**TO DO**: Go through the records below and show every line with the string "click".

**SUPPLIED INFORMATION**:
/---
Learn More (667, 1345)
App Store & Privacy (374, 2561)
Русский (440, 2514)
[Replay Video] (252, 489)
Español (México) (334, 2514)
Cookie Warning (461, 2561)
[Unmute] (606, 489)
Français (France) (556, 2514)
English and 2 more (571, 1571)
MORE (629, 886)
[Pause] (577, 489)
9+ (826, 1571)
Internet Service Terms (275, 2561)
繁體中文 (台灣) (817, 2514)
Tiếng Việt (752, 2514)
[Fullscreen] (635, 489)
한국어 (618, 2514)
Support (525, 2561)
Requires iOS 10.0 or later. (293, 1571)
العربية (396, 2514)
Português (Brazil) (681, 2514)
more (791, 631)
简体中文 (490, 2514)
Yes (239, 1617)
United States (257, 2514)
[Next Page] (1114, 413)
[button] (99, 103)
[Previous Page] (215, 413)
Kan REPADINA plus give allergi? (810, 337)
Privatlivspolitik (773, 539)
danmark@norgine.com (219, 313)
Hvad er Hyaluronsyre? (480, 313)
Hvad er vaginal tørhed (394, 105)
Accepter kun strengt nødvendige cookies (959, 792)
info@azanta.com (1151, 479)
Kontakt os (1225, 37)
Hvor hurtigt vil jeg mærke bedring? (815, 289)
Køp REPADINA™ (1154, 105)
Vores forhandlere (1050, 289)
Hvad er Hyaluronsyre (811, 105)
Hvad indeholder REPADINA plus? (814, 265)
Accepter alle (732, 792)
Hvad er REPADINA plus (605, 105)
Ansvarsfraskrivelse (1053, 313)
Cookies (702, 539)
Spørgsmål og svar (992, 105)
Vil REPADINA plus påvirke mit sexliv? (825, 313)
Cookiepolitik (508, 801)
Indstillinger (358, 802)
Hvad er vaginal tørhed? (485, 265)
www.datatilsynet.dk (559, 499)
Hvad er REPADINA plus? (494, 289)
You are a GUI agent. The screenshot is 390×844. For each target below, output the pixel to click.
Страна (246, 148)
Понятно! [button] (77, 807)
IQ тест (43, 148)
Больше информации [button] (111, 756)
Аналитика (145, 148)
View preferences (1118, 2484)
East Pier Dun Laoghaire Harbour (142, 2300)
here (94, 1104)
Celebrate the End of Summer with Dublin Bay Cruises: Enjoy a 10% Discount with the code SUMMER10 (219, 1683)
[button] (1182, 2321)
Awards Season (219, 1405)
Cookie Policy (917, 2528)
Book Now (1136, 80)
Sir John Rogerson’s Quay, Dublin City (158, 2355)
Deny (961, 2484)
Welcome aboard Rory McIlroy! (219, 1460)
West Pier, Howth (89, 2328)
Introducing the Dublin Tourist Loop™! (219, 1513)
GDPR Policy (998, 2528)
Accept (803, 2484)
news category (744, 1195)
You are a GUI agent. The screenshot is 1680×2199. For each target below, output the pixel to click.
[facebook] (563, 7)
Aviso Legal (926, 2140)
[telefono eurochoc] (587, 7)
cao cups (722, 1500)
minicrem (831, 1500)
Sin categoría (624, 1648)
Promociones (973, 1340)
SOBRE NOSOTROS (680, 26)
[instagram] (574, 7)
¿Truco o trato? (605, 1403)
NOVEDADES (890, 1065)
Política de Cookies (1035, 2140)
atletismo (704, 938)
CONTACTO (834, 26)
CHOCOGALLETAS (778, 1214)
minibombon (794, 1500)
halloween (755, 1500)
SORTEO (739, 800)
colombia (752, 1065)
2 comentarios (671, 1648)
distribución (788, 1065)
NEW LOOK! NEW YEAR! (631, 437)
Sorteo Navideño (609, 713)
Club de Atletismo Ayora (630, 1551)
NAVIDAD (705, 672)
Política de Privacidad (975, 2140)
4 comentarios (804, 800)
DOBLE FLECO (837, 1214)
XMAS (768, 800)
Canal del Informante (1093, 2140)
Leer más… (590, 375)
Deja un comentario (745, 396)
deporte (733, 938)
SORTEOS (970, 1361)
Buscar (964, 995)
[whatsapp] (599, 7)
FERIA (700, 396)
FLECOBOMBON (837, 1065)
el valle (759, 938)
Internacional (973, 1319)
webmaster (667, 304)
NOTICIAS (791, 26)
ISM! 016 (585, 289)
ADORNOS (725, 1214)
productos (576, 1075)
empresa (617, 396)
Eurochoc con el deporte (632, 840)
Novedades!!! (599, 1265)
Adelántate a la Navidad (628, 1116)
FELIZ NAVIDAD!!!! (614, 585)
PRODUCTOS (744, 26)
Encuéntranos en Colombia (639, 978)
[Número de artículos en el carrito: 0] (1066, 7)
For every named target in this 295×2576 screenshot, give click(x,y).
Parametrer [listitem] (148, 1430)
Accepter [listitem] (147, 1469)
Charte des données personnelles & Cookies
\---
**OUTPUT FOR THIS EXERCISE**:
You are a GUI agent. The screenshot is 390×844. For each target below, output the pixel to click.
You are a GUI agent. The screenshot is 1680×2199. For each target below, output the pixel to click.
For every named target in this 295×2576 screenshot, give click(x,y).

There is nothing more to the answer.